The complaint alleges that Guidant and certain of its officers and directors violated provisions of the Securities Exchange Act of 1934, causing the Company's stock price to become artificially inflated. On December 15, 2004, Guidant entered into a $24.5 billion merger deal with Johnson & Johnson. According to the complaint, while the Company pointed to its defibrillator business as a key component of that deal, it concealed from investors significant unaddressed product defect and liability issues of the Company's implantable defibrillator product lines.
On June 17, 2005, the FDA issued a nationwide recall notification impacting Guidant's implantable defibrillators and cardiac resynchronization therapy defibrillators. Within that notification, the FDA advised the public that the malfunction of Guidant's devices could lead to a serious, life-threatening event for a patient.
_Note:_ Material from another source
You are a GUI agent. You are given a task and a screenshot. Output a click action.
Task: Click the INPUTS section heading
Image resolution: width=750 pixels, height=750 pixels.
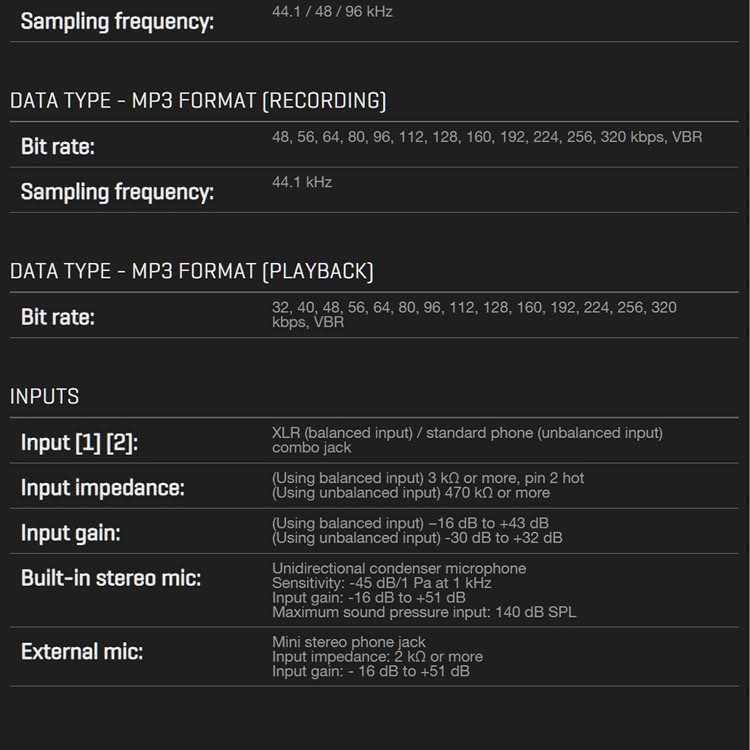45,396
On July 18, 2005, the FDA published a "Recall -- Firm Press Release" on its website, that then revealed the Company's knowledge of pacemaker-related defects. In the recall publication, Guidant warned physicians and patients to seek replacement of at least nine different cardiac pacemaker models and product lines.
Johnson & Johnson representatives subsequently revealed to the investment community that, as of October 18, 2005, it was seeking alternatives to the merger deal in earnest, as a direct result of the "developments" at Guidant. On November 2, 2005, Johnson & Johnson warned that it might withdraw from the merger deal due to broad product recalls and a regulatory agency investigation. Finally, on November 3, 2005, the Attorney General of the State of New York filed a complaint, alleging ``repeated and persistent fraud'' by the Company in connection with its defibrillator sales. As investors learned the truth about the allegations of fraud made by the State of New York, the Company's shares tumbled from $60.40 on November 2, 2005, to as low as $57.05 per share in heavy trading.
The plaintiff is represented by Scott+Scott, LLC, which has significant experience in prosecuting investor class actions. The firm dedicates itself to client communication and satisfaction and currently is litigating major securities, antitrust and employee retirement plan actions throughout the United States. The firm represents pension funds, charities, foundations, individuals and other entities worldwide.